The point of this is: does the truth matter, or is the artistic mind of the storyteller more important? How much of Homer was history, and how much was fiction? The same goes for the Bible. Archaeologists have proven that the Hebrews never lived in Egypt, but isn’t Exodus still a compelling story? Astronomers tell us that Jesus was born in June of 6 BC. Everyone gets it wrong. As Trummy Young taught us, “’Tain’t What Cha Do, It’s The Way That Cha Do It.”
Someone said that art is life without the boring parts. Actually, I have no idea who said it. Maybe I made that up. Anyway, it’s true. How we tell the story is more important than what the story is. God, I wish I knew that when I was young. But it took me many years to realize that it’s not any one of the notes that I write or play that people like, but it’s how I develop those ideas into a story that the players and audience enjoy following. They like how it makes them feel.
When I studied composition with Ludmila Ulehla, I was overly concerned with organic development. I wanted my music to be perfectly logical, so that when she analyzed it at my lessons, it would make sense. She knew right away what I was up to and encouraged me to forget all that. She said, “Just write. Don’t worry, you have a logical mind.” See, there I did it again. Did she really say that, or was it something close to that? No matter. It was very close to that. The point is: imposing logic on art precludes the beauty of our subconscious mind and our natural instinct.
I love logic as much as the next guy, but if I had led a perfectly logical life, I would never have become a musician, nor would I have fallen in love. Those were decisions that I felt no control over. At those moments, I felt like God was smiling down at me, and I was powerless to argue with God. Neither of those pursuits has been all smooth sailing, but I wouldn’t change a thing. I did what my soul needed.

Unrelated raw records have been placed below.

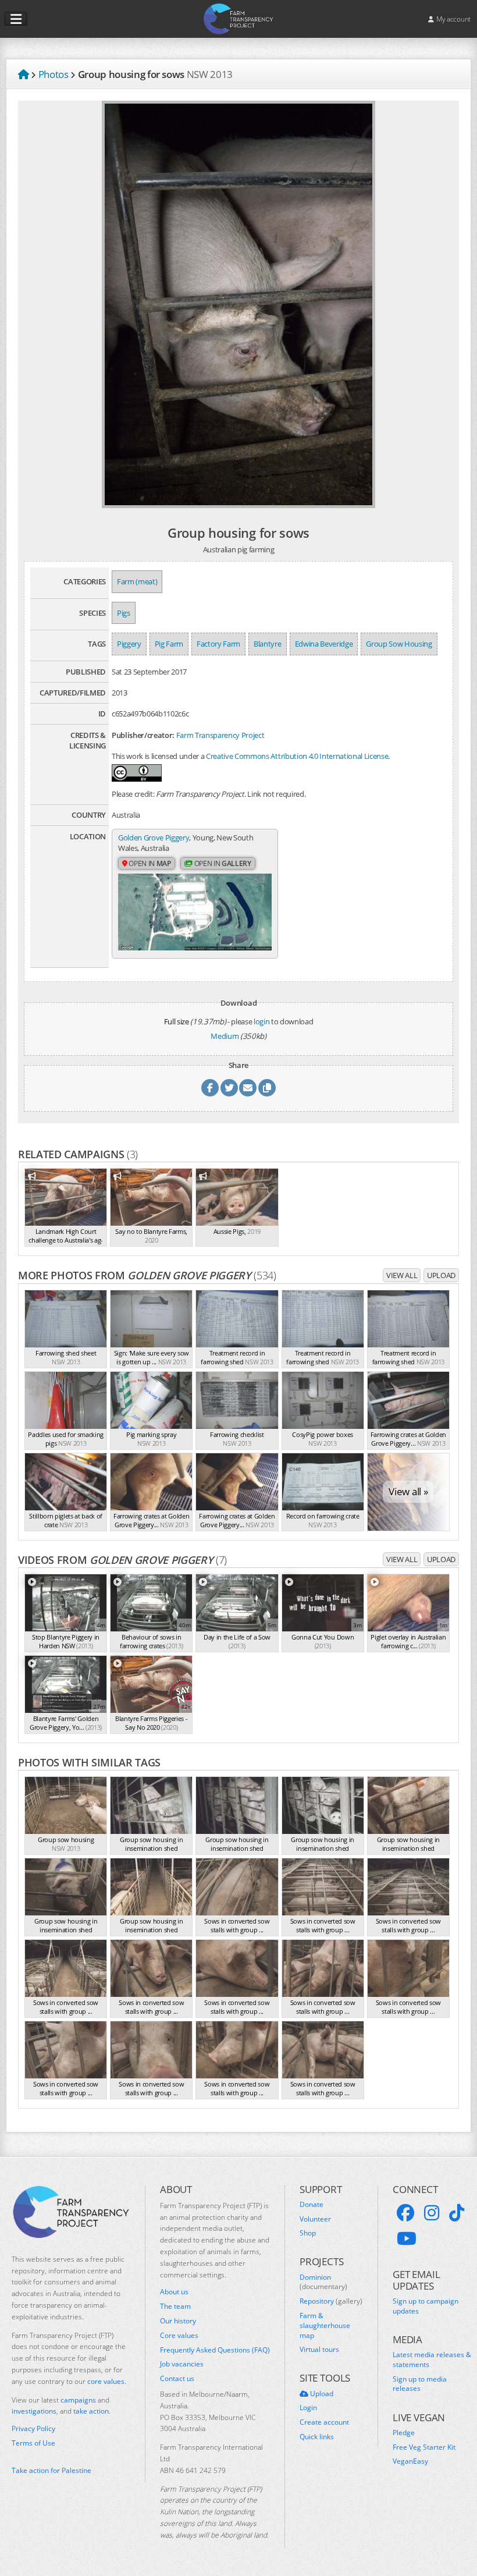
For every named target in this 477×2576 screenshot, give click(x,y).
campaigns (78, 2400)
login (261, 1021)
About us (174, 2292)
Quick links (317, 2437)
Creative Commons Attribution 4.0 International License (297, 756)
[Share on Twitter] (229, 1088)
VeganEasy (410, 2461)
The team (175, 2306)
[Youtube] (407, 2238)
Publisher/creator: (143, 735)
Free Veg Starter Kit (424, 2447)
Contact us (177, 2378)
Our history (178, 2321)
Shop (308, 2233)
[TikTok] (456, 2213)
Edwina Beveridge (324, 643)
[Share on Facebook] (210, 1088)
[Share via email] (248, 1088)
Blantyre (267, 643)
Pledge (404, 2432)
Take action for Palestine (51, 2470)
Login (308, 2407)
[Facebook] (405, 2213)
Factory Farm (218, 643)
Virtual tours (319, 2349)
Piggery (129, 643)
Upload (441, 1275)
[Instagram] (431, 2213)
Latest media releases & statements (432, 2359)
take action (91, 2411)
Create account (324, 2422)
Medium (224, 1036)
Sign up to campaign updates (425, 2306)
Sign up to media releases (420, 2384)
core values (105, 2381)
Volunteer (315, 2219)
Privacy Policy (33, 2428)
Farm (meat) (137, 581)
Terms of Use (33, 2443)
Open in (149, 863)
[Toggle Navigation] (15, 19)
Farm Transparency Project (220, 735)
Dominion (323, 2282)
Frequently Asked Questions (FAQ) (215, 2350)
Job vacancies (182, 2364)
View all (401, 1275)
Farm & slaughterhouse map (325, 2325)
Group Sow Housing (399, 643)
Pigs (123, 613)
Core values (179, 2335)
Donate (311, 2204)
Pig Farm (169, 643)
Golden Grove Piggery (153, 837)
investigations (34, 2411)
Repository (331, 2301)
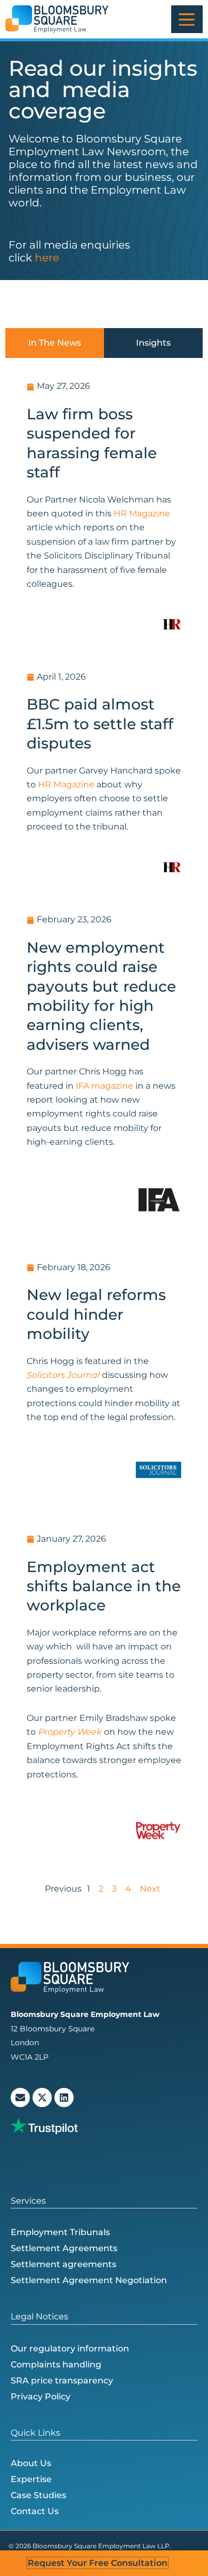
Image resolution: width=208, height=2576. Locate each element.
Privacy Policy (40, 2396)
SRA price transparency (62, 2380)
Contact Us (35, 2511)
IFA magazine (104, 1086)
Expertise (31, 2479)
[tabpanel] (104, 1132)
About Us (31, 2463)
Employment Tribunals (60, 2232)
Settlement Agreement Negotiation (89, 2280)
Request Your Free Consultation (97, 2563)
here (47, 257)
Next (150, 1889)
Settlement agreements (63, 2264)
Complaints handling (56, 2364)
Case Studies (38, 2495)
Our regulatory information (70, 2348)
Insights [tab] (153, 343)
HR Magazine (142, 513)
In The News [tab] (54, 343)
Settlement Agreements (64, 2248)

In telling a story, writing music, or writing a book or this blog, my process is to be in the moment. If I have the option to edit, what comes afterward, at which point my logical, conscious mind can do some trimming. Knowing that I can edit afterward gives me the freedom to just write—without fear. As we used to say in my recording days, “We’ll fix it in the mix.” Actually, we did used to say that. I didn’t make that one up.

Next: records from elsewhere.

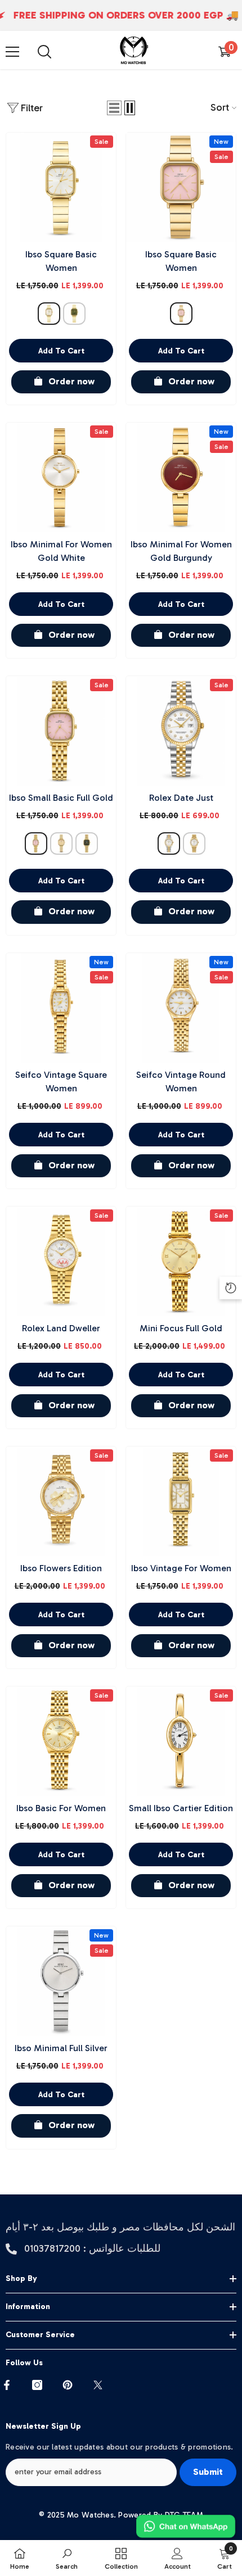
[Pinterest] (67, 2385)
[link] (67, 2558)
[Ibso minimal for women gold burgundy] (181, 477)
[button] (114, 108)
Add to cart (61, 351)
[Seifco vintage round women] (181, 1008)
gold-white (49, 313)
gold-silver (169, 843)
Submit (208, 2471)
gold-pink (181, 313)
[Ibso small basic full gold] (61, 731)
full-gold (61, 843)
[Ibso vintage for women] (181, 1501)
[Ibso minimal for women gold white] (61, 477)
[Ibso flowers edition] (61, 1501)
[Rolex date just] (181, 731)
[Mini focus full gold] (181, 1261)
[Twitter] (97, 2385)
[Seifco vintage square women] (61, 1008)
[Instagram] (37, 2385)
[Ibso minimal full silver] (61, 1981)
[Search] (44, 51)
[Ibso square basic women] (61, 187)
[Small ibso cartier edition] (181, 1741)
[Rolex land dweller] (61, 1261)
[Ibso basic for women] (61, 1741)
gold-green (74, 313)
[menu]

At a certain point, over-editing can tear at the fabric of the original. An artist must understand the nature of his concept and protect it. There are Duke Ellington recordings with gross flaws. For instance on the original studio version of Dance No. 4 of the Liberian Suite, the trumpets play an entire passage a measure off. Why did Ellington not choose a different take? His answer to such questions was always that he liked the feeling.
As artists, we love details. We spend countless hours perfecting them, but what our audience wants is to hear our authentic voice. We should never lose sight of that in our art and in our lives.
A long time ago, Wynton Marsalis said to me something like, “You know all that stuff that you are insecure about and hide from everyone? Everyone sees through you. It’s just that we are all too polite to tell you. It’s not just you. This is true about everyone.” And yet we go on pretending like everyone is buying our false self. We aren’t fooling anyone, and we are making ourselves unhappy.
The best moments of my life have been when I was able to drop all my defenses and enjoy being my real, true, naked, authentic self. This has rarely happened with other people, but for some reason, I feel safe enough in music to just be me. And in those moments, as the poet said, “God’s in his heaven. All’s right with the world.” Actually, Robert Browning did write that. I looked it up.